As an artist, I have had an epiphany about my work recently throughout this healing and fear facing process (and I continue to do so). Maybe you are already familiar with my work but most likely not. I have been a high volume output kind of artist for my whole life. Always making many many things at once in an immediate sort of way. Volume and production, productions in volumes and accumulation. Ah what a metaphor, right under my nose no less! By connecting my physical limitations of hearing to the question, “Why do I make so much stuff?” “Why have I put the emphasis on physical output and high volumes of works produced?” It’s about filling in the fear and deficit of how much I have been missing and have missed in this world. Overcompensation. I was missing a lot from early childhood, and as time went on, the more I was not hearing the more art I would make. Production and Volume = Missing. The funny part is, most of the art that I make and have made is not dark or representative of frustration as a whole. It does not communicate unhappiness, but I do see a huge common thread of a lack of meaning in some of these pre-hearing and deafness aware bodies of work. The context has changed and this plays a huge role in the kind of work that I greatly need and want to produce. I will work on understanding where the new works will best be displayed and presented. The best is really yet to come.
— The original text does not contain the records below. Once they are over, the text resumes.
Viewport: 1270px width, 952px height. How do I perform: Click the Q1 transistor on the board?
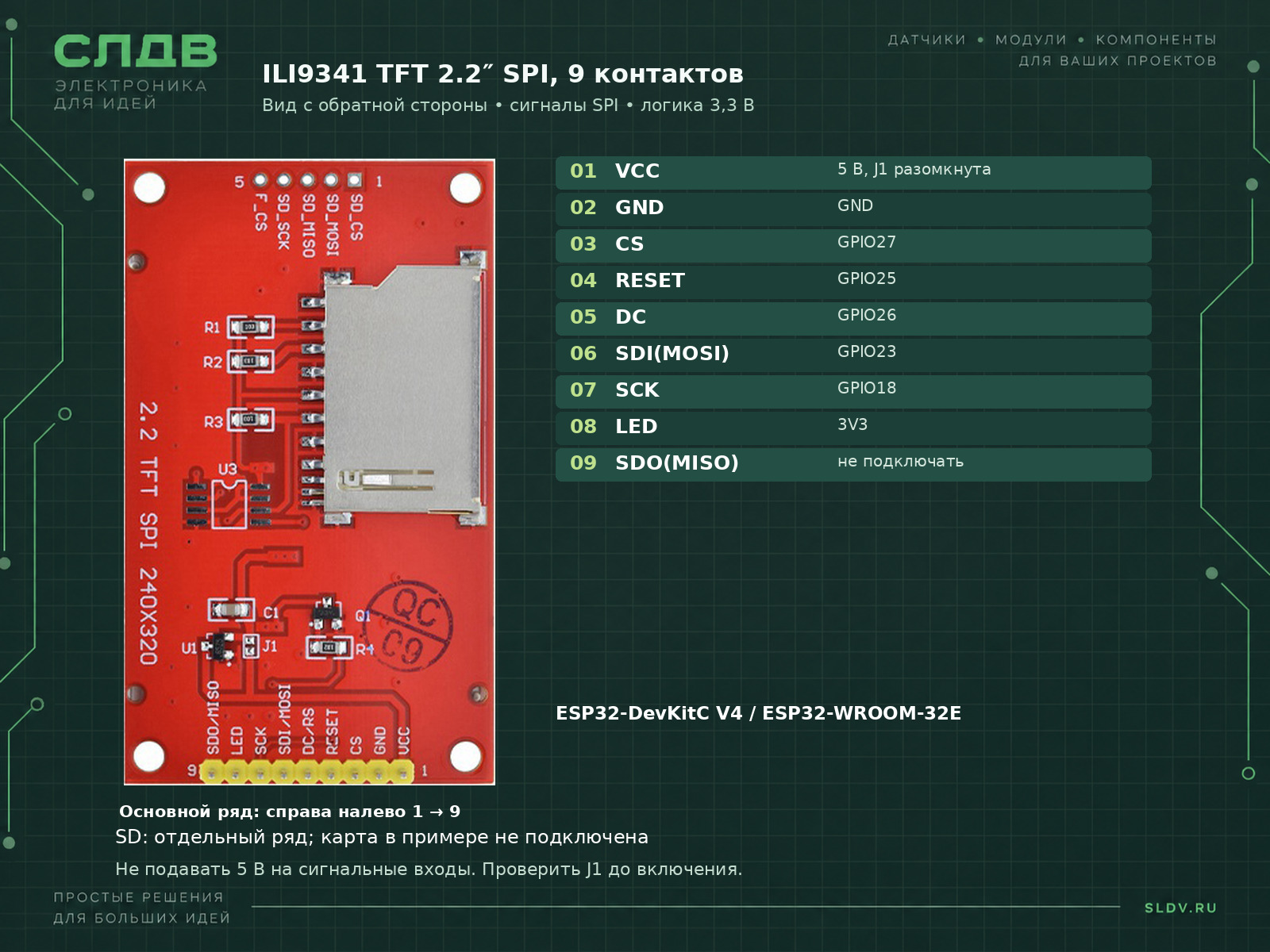[x=326, y=613]
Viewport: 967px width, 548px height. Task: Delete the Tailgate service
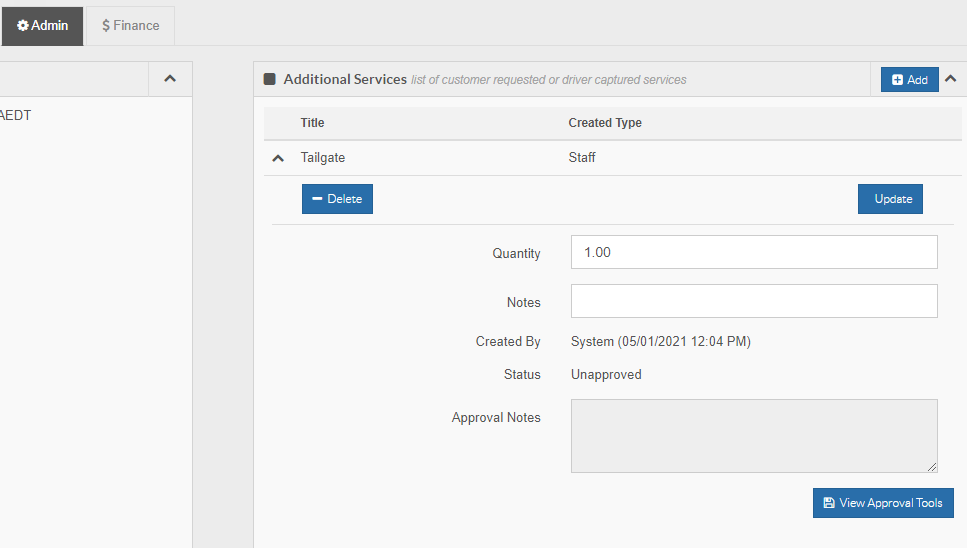pos(337,199)
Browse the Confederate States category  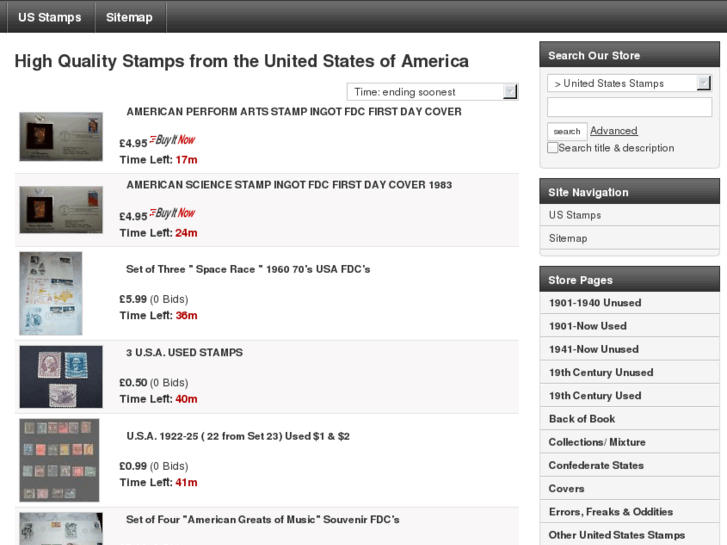[x=596, y=465]
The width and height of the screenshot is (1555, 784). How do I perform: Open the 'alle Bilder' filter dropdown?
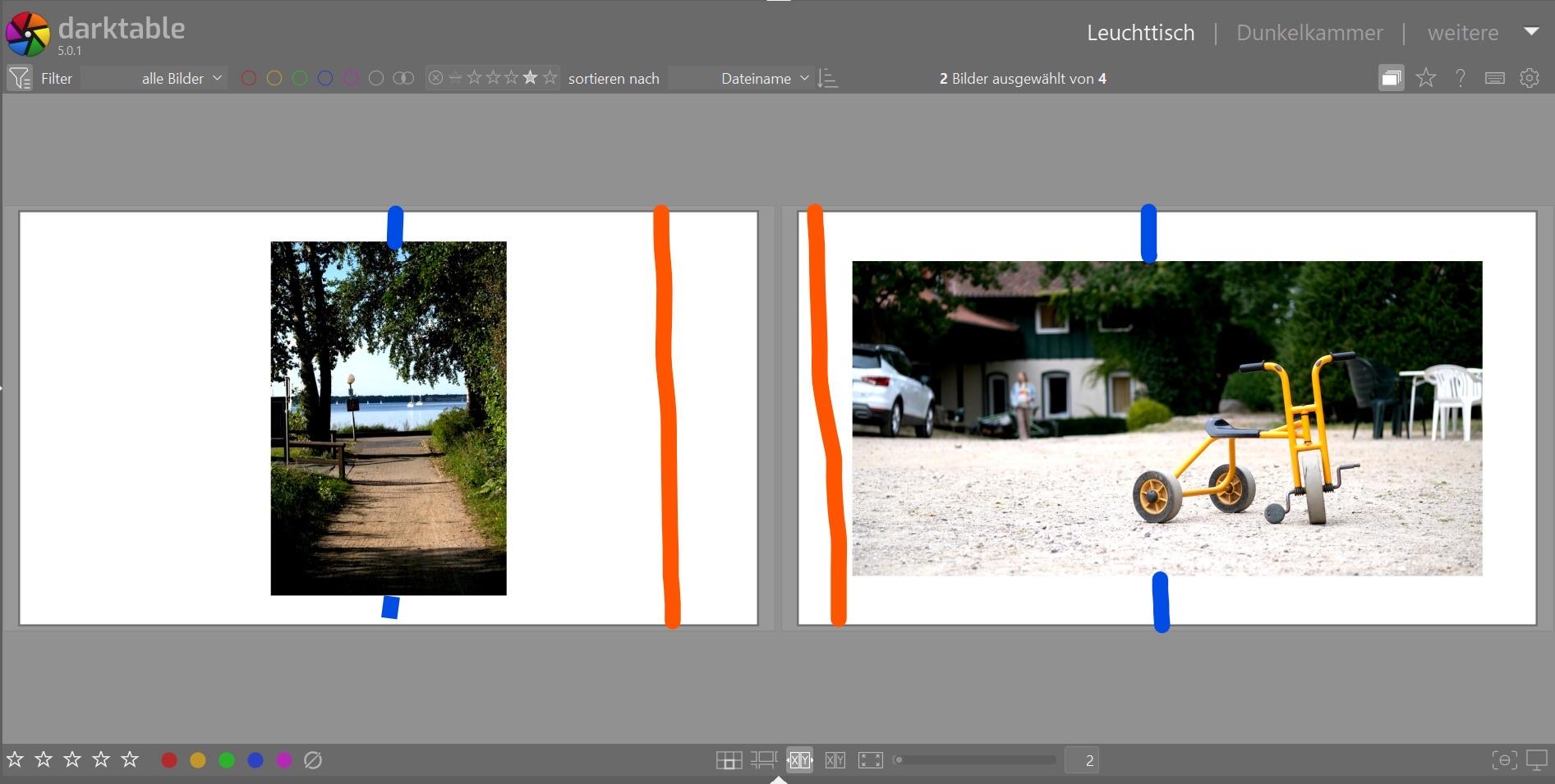click(x=181, y=79)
The animations above continue to explore the soundless looping GIF format. These pieces begin as digital image fractures and manipulations. They are re-composed and organized as new imagery and content. How does that process play a role in communication? Missing 5-8 words in any sentence can have a profound effect on how one may respond, comprehend or take away from an interaction. What does this look like when that actual missing fragment(s) takes place? Repetition is used to display the distortions and metaphors for how this experience may be interpreted visually. If you are a hearing person viewing these animations you may be “missing” the usual audio aspect to the videos you see, watch and hear each day.